Free probability spaces

A free probability space is a pair \((\mathcal{A}, \tau)\) where:

\(\mathcal{A}\) is a unital algebra (often a \(C^*\)- or von Neumann algebra).
\(\tau\) is a state (a linear functional with \(\tau(1) = 1\) and \(\tau(x^* x) \ge 0\)).

Random variables are self-adjoint elements of \(\mathcal{A}\). A subalgebra or family of subalgebras is freely independent if the mixed moments of elements from different subalgebras can be computed via a “freeness rule” (analogous to conditional expectations in classical probability).

Noncommutative distributions

In free probability, a self-adjoint element \(a \in \mathcal{A}\) has a noncommutative distribution \(\mu_a\) determined by its moments:

\[\mu_a = \sum_{k=0}^\infty c_k \delta_k\]

where the \(c_k\) encode the moments (or free cumulants) of \(a\). The spectral measure (the usual distribution of eigenvalues in the finite-dimensional case) is recovered from these data when \(a\) is self-adjoint.

Operator-valued free probability

An important extension is operator-valued free probability, where the state is replaced by a more general conditional expectation taking values in a subalgebra. This allows for a richer structure and applications to random matrix theory with dependent entries, or matrices over noncommutative ground rings.

Noncommutative geometry and spectral triples

Alain Connes’ noncommutative geometry program seeks to generalize differential geometry to noncommutative spaces (e.g., spaces described by noncommutative algebras rather than function rings).

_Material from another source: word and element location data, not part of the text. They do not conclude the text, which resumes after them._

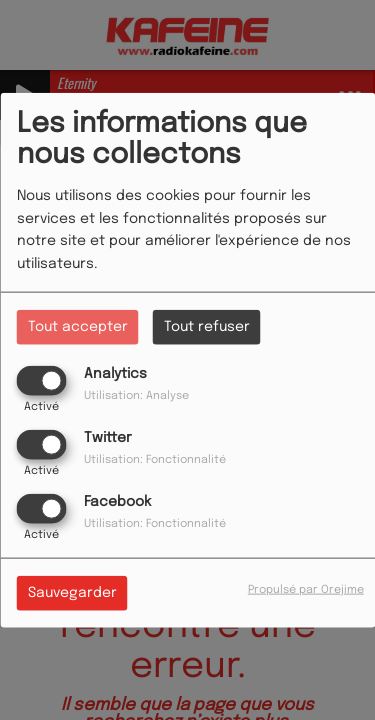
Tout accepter (78, 326)
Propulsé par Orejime (306, 590)
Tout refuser (207, 326)
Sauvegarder (72, 593)
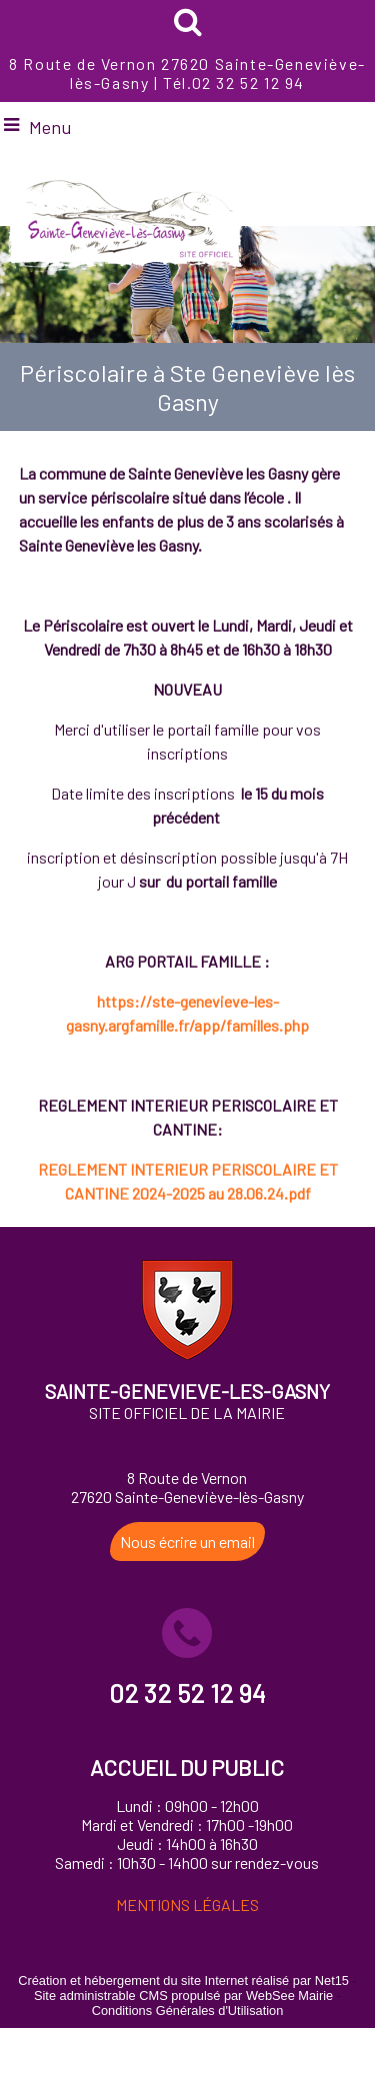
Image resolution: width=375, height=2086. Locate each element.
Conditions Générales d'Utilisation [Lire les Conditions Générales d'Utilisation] (188, 2010)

A spectral triple is the noncommutative analog of a Riemannian manifold: it consists of a \(C^*\)-algebra \(\mathcal{A}\), a Hilbert space \(\mathcal{H}\), and a self-adjoint operator \(D\) (the “Dirac operator”) satisfying certain axioms.

The spectrum of \(D\) plays the role of the “geometry” in the noncommutative space. In this sense, random matrix theory and free probability are relevant: the spectrum of random operators in noncommutative spaces, studied through free probability, describes the geometric features of the underlying space.

Applications to quantum physics and gauge theory

Spectral triples have applications to:

Quantum mechanics: the Dirac operator encoding the relativistic dynamics of fermions.
Standard Model physics: constructing a spectral action that reproduces Einstein-Yang-Mills theory.
Quantum field theory: understanding the structure of noncommutative field theories.

Free probability arises naturally when quantizing or analyzing random perturbations of these fundamental operators.

Outlook: free probability in higher dimensions and free Lévy processes

Recent developments extend free probability to higher dimensions (free product of multiple copies of random variable), and develop a theory of free Lévy processes (noncommutative analogs of classical Lévy processes). Random matrix theory, via Weingarten calculus and asymptotic freeness, continues to be a primary source of examples and insight.

Summary

Random matrix theory combines probability, spectral theory, combinatorics, and operator algebras. The phenomena are robust and universal:

Semicircle law: Most large random Hermitian matrices have bulk eigenvalues distributed according to the semicircle density, independent of microscopic details.
Edge eigenvalues: Near the boundary of the spectrum, the Tracy-Widom distribution and Airy kernel emerge, reflecting a delicate balance between eigenvalue repulsion and confinement.
Free probability: In the limit of large dimension, independent random matrices become freely independent in the operator-algebraic sense. The free additive convolution governs the spectrum of sums of random matrices.
Weingarten calculus: A rigorous framework for computing expectations of polynomials in entries of random unitary (and other) matrices, which encodes the combinatorics of permutations and pairings.
Connections: Random matrix theory bridges discrete mathematics (combinatorics, permutations), continuous mathematics (analysis, PDEs, integrable systems), and operator algebras (von Neumann algebras, \(C^*\)-algebras, noncommutative geometry).

The merger of the W20 (Weingarten calculus, Horn’s conjecture, bulk and edge statistics, GUE) and W25 (Wigner matrices, free probability, asymptotic freeness) offerings represents a comprehensive arc from computational techniques and concrete matrix ensembles to deep structural principles (free independence) that hold in the limit.